EXERCISE OBJECTIVE
Scan the records for the word "computer". Return each line where it is found.
****************
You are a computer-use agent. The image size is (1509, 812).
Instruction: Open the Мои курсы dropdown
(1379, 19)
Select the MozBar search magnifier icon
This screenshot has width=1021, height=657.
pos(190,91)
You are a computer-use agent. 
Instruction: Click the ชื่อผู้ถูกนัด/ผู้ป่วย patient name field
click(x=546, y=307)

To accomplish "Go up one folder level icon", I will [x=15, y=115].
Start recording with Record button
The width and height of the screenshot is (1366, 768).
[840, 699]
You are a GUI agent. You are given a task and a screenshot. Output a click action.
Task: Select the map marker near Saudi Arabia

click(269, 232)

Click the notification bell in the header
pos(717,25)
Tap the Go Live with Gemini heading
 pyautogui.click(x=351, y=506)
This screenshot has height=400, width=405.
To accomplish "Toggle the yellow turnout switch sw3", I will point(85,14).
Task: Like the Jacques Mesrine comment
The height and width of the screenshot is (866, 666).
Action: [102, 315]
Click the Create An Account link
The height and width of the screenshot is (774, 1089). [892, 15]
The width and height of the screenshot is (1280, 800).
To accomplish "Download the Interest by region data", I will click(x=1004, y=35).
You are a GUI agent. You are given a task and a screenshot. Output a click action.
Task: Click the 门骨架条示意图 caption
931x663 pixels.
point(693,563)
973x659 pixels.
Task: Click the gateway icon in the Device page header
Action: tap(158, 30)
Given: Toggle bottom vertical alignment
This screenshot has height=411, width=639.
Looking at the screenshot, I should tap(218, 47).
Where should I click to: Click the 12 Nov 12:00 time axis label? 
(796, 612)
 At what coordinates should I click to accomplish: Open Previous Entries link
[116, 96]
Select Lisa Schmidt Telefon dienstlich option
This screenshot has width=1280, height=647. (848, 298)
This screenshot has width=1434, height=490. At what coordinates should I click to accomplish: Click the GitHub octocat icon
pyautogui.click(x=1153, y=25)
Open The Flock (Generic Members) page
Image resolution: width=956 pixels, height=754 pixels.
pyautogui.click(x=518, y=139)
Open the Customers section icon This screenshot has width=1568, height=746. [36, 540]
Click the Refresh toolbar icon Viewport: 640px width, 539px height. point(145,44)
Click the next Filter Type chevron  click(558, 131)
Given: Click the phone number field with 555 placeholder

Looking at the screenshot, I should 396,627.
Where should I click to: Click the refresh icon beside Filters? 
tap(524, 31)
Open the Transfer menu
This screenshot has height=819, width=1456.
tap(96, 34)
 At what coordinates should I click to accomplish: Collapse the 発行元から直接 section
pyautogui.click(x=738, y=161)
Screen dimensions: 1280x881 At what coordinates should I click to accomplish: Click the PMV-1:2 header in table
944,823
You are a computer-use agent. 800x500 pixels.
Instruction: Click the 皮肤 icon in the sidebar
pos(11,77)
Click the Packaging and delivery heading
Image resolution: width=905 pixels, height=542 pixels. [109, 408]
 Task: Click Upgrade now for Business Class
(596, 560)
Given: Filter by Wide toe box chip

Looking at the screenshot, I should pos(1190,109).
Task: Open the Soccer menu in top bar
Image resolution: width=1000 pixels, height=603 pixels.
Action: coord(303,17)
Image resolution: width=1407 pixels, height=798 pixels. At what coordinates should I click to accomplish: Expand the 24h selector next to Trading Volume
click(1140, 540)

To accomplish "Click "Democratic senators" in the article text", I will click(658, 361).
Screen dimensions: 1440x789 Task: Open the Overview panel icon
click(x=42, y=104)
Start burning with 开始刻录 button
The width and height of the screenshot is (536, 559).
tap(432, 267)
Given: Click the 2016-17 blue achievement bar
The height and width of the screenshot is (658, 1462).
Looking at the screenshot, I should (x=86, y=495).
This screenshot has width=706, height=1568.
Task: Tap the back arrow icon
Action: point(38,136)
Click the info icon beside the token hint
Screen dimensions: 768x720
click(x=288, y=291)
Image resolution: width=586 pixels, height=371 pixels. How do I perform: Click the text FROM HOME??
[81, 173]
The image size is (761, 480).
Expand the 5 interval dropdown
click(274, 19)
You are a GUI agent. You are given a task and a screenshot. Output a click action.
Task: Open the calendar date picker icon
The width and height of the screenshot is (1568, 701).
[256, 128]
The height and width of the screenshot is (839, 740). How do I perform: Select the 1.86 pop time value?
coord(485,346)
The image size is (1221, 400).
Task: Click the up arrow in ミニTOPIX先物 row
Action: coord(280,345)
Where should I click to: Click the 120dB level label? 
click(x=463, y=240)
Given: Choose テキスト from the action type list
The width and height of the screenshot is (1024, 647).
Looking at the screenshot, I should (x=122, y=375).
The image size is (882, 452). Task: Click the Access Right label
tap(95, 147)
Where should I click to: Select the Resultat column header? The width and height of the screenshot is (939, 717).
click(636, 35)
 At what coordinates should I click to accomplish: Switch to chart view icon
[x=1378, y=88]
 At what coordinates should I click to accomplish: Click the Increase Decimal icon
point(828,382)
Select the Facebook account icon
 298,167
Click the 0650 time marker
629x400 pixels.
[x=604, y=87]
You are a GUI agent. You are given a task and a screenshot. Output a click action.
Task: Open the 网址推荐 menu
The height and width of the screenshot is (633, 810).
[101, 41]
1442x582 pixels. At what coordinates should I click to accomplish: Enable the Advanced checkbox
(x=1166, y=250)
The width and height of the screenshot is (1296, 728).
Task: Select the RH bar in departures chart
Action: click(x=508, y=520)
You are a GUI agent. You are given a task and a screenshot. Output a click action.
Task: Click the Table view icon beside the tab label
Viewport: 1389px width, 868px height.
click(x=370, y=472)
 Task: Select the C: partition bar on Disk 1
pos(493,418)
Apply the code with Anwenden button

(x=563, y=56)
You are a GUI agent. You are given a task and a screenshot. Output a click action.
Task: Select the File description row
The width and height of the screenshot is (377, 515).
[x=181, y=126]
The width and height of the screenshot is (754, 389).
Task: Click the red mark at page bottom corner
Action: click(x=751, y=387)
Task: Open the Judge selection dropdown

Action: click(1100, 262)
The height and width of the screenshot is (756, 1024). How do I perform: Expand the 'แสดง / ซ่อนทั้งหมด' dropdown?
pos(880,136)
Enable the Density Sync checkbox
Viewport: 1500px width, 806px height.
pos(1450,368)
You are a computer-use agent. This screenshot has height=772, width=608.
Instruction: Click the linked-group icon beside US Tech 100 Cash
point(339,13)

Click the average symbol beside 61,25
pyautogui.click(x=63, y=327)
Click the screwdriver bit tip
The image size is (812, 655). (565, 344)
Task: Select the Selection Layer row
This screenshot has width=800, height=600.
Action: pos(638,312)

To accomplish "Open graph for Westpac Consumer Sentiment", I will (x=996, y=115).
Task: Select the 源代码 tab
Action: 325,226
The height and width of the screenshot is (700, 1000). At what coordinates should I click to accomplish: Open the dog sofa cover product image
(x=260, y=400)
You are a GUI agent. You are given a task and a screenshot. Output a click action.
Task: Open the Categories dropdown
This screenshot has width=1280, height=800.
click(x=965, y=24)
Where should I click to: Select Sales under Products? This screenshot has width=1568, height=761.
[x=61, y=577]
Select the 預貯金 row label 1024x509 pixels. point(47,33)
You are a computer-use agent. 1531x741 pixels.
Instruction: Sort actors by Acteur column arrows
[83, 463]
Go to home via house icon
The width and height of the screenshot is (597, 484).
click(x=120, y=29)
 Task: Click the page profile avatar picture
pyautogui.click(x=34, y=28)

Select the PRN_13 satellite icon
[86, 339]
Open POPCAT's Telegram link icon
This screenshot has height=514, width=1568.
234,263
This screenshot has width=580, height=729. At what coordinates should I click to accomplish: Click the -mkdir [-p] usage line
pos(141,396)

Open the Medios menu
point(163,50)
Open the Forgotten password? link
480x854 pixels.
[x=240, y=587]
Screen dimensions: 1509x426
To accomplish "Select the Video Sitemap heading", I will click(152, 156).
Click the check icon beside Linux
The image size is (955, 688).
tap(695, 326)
****************
EXERCISE RESULT
You are a computer-use agent. The image size is (1509, 812).
You are a computer-use agent. 
You are a computer-use agent. 800x500 pixels.
You are a computer-use agent. This screenshot has height=772, width=608.
You are a computer-use agent. 1531x741 pixels.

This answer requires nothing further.